Perjuangan dalam hal pendidikan tidak berhenti dengan pidato “Iboe”, hal itu diteruskan sampai sekarang, salah satunya dalam bentuk alokasi APBN sebesar 20% di bidang pendidikan. Selain itu, Kementerian Keuangan memiliki program Kemenkeu Mengajar untuk memperkenalkan keuangan negara kepada generasi muda di seluruh Indonesia. Direktorat Jenderal Pajak (DJP) pun memiliki agenda yang sama dengan program Pajak Bertutur.
Pajak Bertutur menjadi salah satu cara DJP untuk memperkenalkan pentingnya pajak sedini mungkin. Fakta bahwa sebentar lagi Indonesia akan mendapatkan bonus demografi membuat edukasi perpajakan kepada kaum muda harus digencarkan, agar saat generasi muda sudah menerima penghasilan, mereka memahami pentingnya membayar pajak.

Data Terkumpul =>
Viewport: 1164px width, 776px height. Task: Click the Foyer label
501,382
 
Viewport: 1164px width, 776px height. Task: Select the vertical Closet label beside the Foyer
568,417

Kegiatan =>
a) Sebutkan semua upaya yang menurut teks tentang pendidikan dan pajak melanjutkan perjuangan pendidikan setelah pidato “Iboe”.
b) Tentukan apakah setiap pernyataan berikut sesuai dengan teks tentang pendidikan dan pajak. Jawab ya atau tidak, lalu kutip kata-kata teks yang menentukannya.
(i) APBN dialokasikan 20% untuk bidang pendidikan.
(ii) Program Kemenkeu Mengajar dimiliki oleh DJP.
(iii) Indonesia sudah mendapatkan bonus demografi.
Materi di atas tidak perlu dipakai.

Jawaban Tiap Tugas =>
a)
1. Alokasi APBN sebesar 20% di bidang pendidikan
2. Program Kemenkeu Mengajar dari Kementerian Keuangan
3. Program Pajak Bertutur dari Direktorat Jenderal Pajak (DJP)

b)
(i) Ya: “alokasi APBN sebesar 20% di bidang pendidikan”
(ii) Tidak: “Kementerian Keuangan memiliki program Kemenkeu Mengajar”
(iii) Tidak: “sebentar lagi Indonesia akan mendapatkan bonus demografi”